• _Petunjuk Tugas_
- 1) Dalam teks tentang pelatihan, kata kerja apa saja yang dipakai penulis untuk menyampaikan ucapan atau sikap Anik? Tuliskan semuanya.
- 2) Menurut Anik dalam teks tentang pelatihan, bagian materi apa yang kurang dipahami orang awam?
- 3) Kutip dari teks tentang pelatihan bagian yang dimulai dengan kata-kata "Ketika diminta pendapatnya" dan berakhir pada "perkembangan dan hasilnya.".

• _Teks Kutipan_
Ketika diminta pendapatnya soal penyampaian materi pelatihan ini, Anik Marciana menyatakan bahwa jelas atau tidaknya tentang materi tergantung penangkapan masing-masing peserta. “Mungkin prakteknya bisa diikuti, kalau untuk obat-obatannya orang awam tidak begitu paham,” jelasnya. Dirinya juga mengaku senang karena dapat mengikuti pelatihan ini dan memiliki keinginan agar nantinya bisa berkebun anggrek sendiri. Selain itu Anik juga berharap, supaya pelatihan seperti ini bisa berlanjut sehingga bisa mengetahui perkembangan dan hasilnya.

• _Data yang Diberikan_
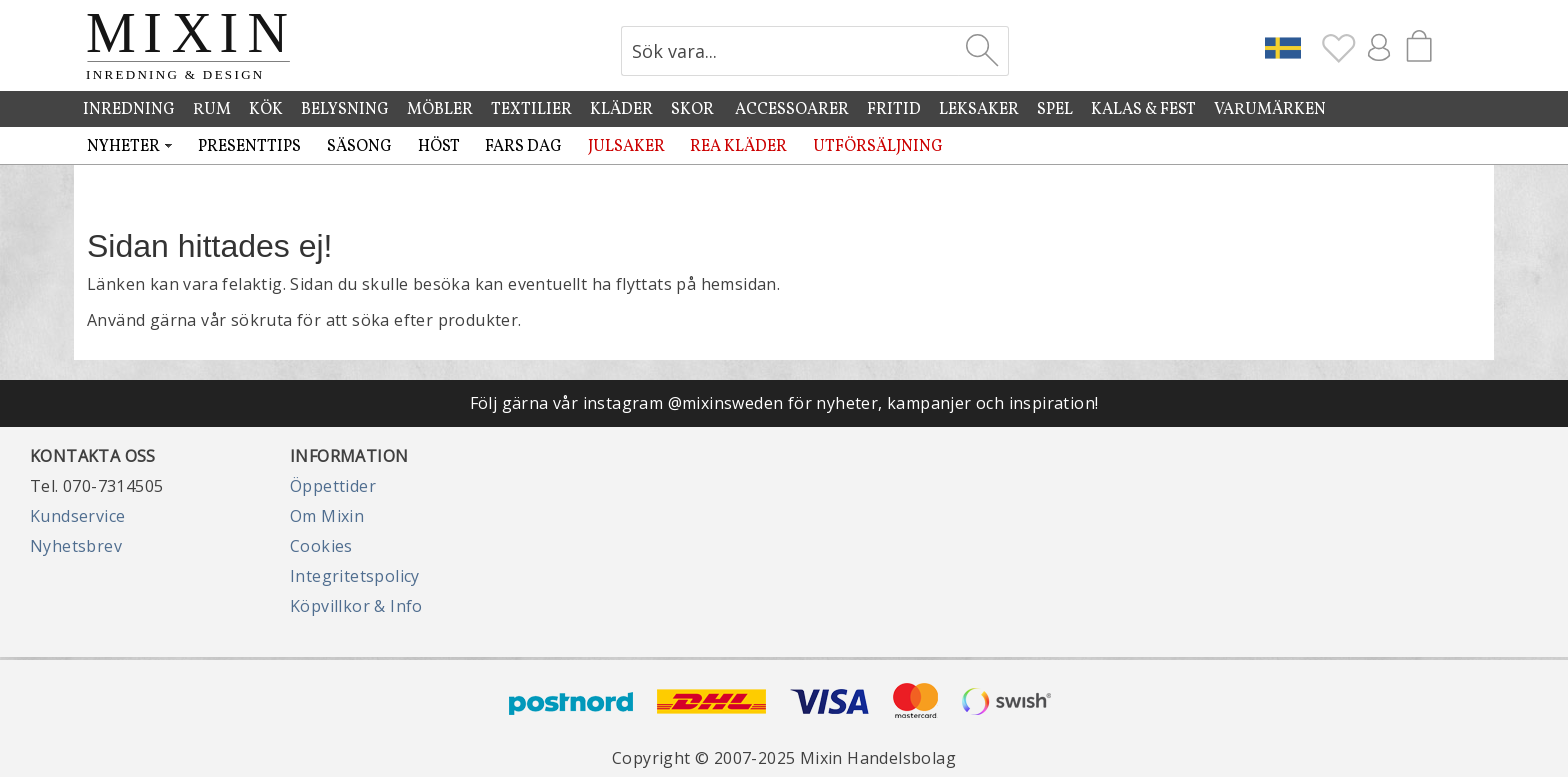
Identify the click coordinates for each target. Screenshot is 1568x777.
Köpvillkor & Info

...

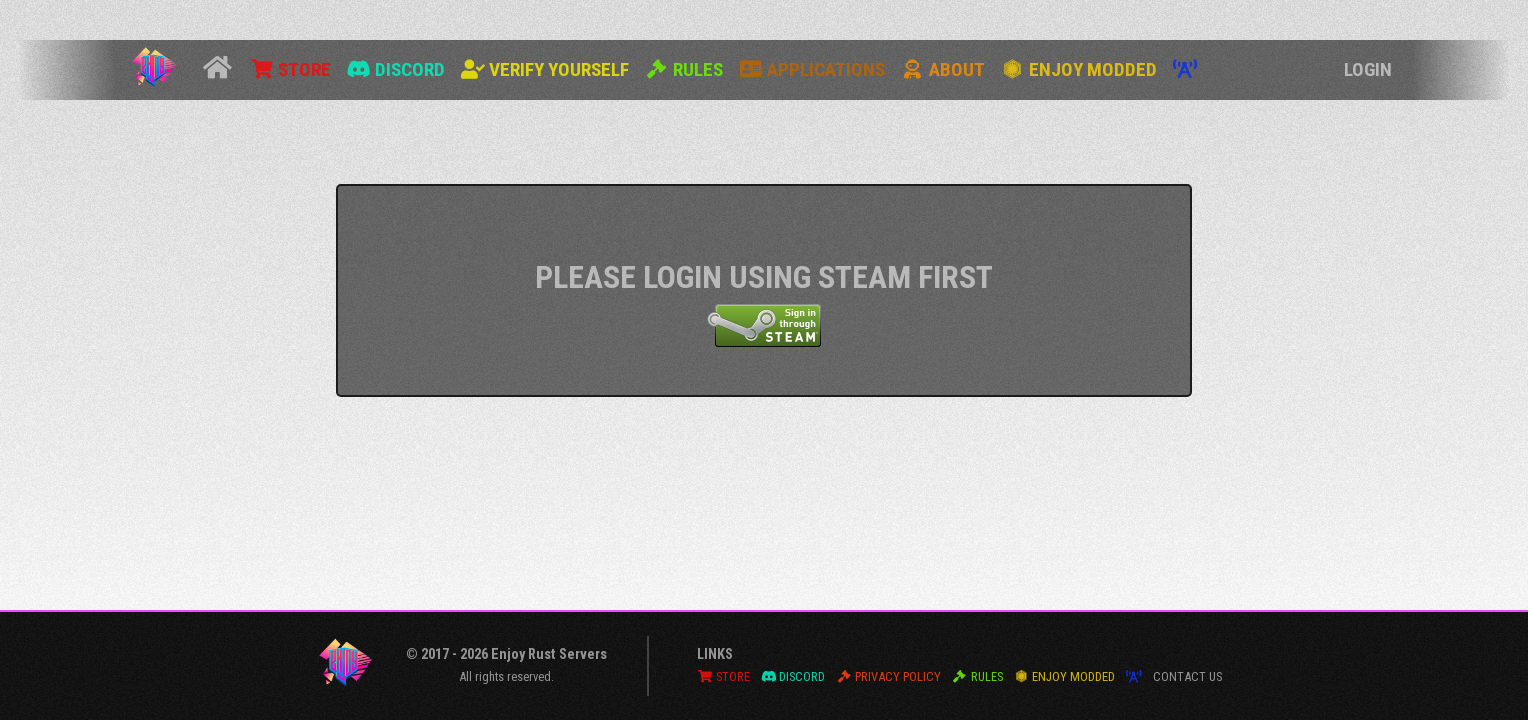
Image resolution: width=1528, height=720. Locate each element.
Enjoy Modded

• _Jawaban Tiap Tugas_
- 1) menyatakan, jelasnya, mengaku, berharap

- 2) Soal obat-obatannya.

- 3)
Ketika diminta pendapatnya soal penyampaian materi pelatihan ini, Anik Marciana menyatakan bahwa jelas atau tidaknya tentang materi tergantung penangkapan masing-masing peserta. “Mungkin prakteknya bisa diikuti, kalau untuk obat-obatannya orang awam tidak begitu paham,” jelasnya. Dirinya juga mengaku senang karena dapat mengikuti pelatihan ini dan memiliki keinginan agar nantinya bisa berkebun anggrek sendiri. Selain itu Anik juga berharap, supaya pelatihan seperti ini bisa berlanjut sehingga bisa mengetahui perkembangan dan hasilnya.